> **Work instructions**: From the line with "Image resolution: width=1288" to the line with "Open the address", retype every line exactly, including those two, and leave out the rest of the data below.

(Saved entries)
::::::::
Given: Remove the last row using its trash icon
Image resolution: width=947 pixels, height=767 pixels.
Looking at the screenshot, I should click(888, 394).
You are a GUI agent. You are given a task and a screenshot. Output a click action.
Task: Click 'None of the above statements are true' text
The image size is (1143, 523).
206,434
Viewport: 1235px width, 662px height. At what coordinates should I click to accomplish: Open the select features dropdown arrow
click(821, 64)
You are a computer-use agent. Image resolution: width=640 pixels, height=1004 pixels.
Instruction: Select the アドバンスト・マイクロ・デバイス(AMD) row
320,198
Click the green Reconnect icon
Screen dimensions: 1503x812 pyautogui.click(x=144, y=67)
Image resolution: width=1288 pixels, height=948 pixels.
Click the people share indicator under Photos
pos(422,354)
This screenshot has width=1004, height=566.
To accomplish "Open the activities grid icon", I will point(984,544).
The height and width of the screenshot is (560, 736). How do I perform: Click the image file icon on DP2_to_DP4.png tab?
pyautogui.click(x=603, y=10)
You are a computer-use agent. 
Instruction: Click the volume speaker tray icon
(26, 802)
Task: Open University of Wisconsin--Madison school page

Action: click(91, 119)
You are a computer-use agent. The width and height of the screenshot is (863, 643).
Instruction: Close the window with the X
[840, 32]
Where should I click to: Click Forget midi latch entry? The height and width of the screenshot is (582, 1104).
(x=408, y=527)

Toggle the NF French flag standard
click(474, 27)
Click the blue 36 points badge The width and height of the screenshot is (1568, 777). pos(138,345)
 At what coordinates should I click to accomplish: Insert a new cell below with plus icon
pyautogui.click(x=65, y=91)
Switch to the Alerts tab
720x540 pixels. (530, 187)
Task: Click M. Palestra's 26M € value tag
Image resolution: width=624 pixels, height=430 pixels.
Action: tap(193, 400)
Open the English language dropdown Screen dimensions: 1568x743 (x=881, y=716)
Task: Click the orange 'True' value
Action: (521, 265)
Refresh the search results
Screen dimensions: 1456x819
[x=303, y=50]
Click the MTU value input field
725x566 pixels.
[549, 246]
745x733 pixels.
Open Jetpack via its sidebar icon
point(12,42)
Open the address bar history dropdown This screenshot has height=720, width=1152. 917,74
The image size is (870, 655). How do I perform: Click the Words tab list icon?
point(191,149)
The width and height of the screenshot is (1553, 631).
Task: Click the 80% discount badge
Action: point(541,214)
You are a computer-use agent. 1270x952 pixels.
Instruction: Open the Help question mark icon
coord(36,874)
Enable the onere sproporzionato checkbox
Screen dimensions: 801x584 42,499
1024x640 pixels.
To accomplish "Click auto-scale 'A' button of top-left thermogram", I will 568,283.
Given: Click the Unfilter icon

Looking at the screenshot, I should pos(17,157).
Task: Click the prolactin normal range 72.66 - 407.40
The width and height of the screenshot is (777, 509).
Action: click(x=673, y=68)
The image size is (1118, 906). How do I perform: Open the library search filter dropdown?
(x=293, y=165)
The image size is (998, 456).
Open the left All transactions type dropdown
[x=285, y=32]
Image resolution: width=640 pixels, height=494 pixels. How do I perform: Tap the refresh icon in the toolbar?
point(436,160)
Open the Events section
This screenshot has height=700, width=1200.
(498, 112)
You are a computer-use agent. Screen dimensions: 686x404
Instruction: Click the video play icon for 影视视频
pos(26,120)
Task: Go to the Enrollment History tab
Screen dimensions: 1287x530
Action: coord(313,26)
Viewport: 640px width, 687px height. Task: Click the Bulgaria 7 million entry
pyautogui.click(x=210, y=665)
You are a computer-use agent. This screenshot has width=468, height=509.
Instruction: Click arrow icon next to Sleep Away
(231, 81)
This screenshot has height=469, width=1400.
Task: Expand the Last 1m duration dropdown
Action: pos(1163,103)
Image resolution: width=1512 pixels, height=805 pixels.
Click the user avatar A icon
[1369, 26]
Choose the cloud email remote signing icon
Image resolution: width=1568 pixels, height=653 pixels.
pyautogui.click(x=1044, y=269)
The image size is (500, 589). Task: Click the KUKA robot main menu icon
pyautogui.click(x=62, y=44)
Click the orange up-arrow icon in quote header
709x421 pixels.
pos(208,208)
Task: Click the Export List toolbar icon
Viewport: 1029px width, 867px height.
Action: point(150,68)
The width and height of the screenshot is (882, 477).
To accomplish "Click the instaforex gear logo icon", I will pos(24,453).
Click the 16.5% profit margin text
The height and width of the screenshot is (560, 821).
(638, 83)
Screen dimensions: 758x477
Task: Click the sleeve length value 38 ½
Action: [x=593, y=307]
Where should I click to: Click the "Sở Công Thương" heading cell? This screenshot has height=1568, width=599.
::::::::
> **Task answer**:
Image resolution: width=1288 pixels, height=948 pixels.
Click the people share indicator under Photos
pos(422,354)
This screenshot has width=1004, height=566.
To accomplish "Open the activities grid icon", I will point(984,544).
The height and width of the screenshot is (560, 736). How do I perform: Click the image file icon on DP2_to_DP4.png tab?
pyautogui.click(x=603, y=10)
You are a computer-use agent. 
Instruction: Click the volume speaker tray icon
(26, 802)
Task: Open University of Wisconsin--Madison school page

Action: click(91, 119)
You are a computer-use agent. The width and height of the screenshot is (863, 643).
Instruction: Close the window with the X
[840, 32]
Where should I click to: Click Forget midi latch entry? The height and width of the screenshot is (582, 1104).
(x=408, y=527)

Toggle the NF French flag standard
click(474, 27)
Click the blue 36 points badge The width and height of the screenshot is (1568, 777). pos(138,345)
 At what coordinates should I click to accomplish: Insert a new cell below with plus icon
pyautogui.click(x=65, y=91)
Switch to the Alerts tab
720x540 pixels. (530, 187)
Task: Click M. Palestra's 26M € value tag
Image resolution: width=624 pixels, height=430 pixels.
Action: tap(193, 400)
Open the English language dropdown Screen dimensions: 1568x743 (x=881, y=716)
Task: Click the orange 'True' value
Action: (521, 265)
Refresh the search results
Screen dimensions: 1456x819
[x=303, y=50]
Click the MTU value input field
725x566 pixels.
[549, 246]
745x733 pixels.
Open Jetpack via its sidebar icon
point(12,42)
Open the address bar history dropdown This screenshot has height=720, width=1152. 917,74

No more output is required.